The PC contains the address of the instruction that follows the jump instruction. Recall that the machine cycle is "fetch - increment PC - execute" so the PC will have been incremented.
Most jumps and branches are to nearby addresses. The target of the jump instruction and the instruction following the jump instruction are likely to be close together in memory. The high-order four bits of their addresses will be identical. So the high-order four bits of the PC are the same as needed for the target address.
Of course, an assembly language programmer must be careful to make sure that this is so. When a compiler translates a source program into machine language it also must pay attention to addresses. For the tiny programs you will write for this course the high four bits of the PC will always be the high four bits of the jump address.

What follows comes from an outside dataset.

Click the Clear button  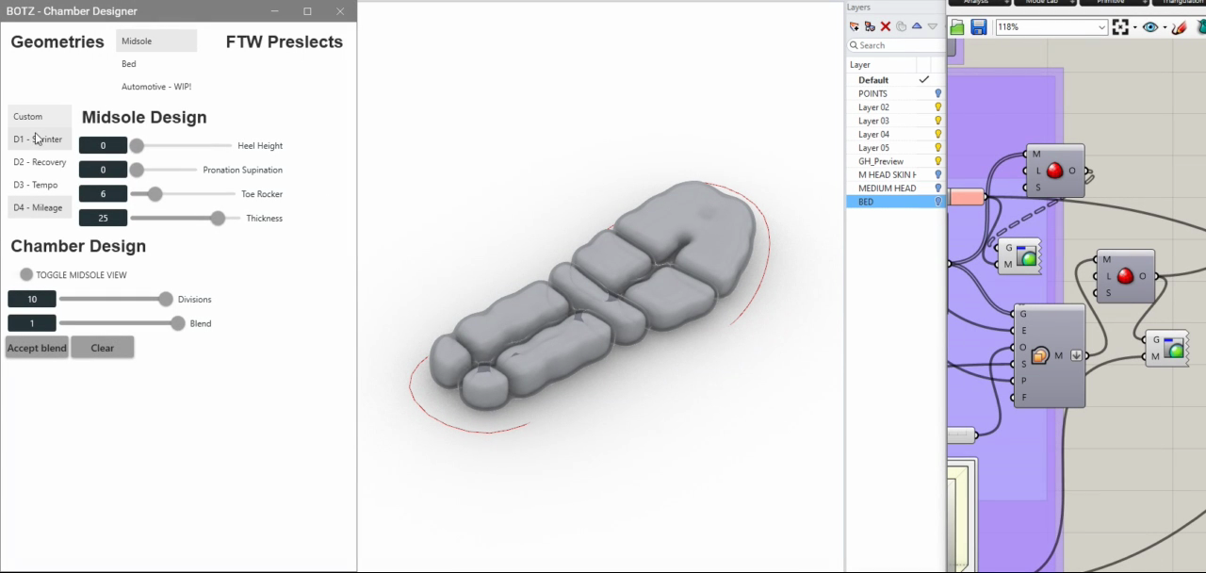[x=103, y=348]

A jump instruction can't jump to any arbitrary location in the full 32-bit address space. It must jump to an address within the following range:
wxyz 0000 0000 0000 0000 0000 0000 0000 . . . wxyz 1111 1111 1111 1111 1111 1111 1100
Here, wxyz represents the high-order four bits of the PC. Almost always the jump instruction and the jump address are both within this range.
All these details may look terrible to you at this point. Don't worry: (1) its not as bad as it looks, and (2) usually the assembler does all the work. (But for now, you get to do the work).
Some 32-bit processors have instructions of several lengths. Such processors can include the full 32-bit address in a jump instruction. But MIPS instructions are always 32 bits. Some sort of trick must be used with its jump instruction.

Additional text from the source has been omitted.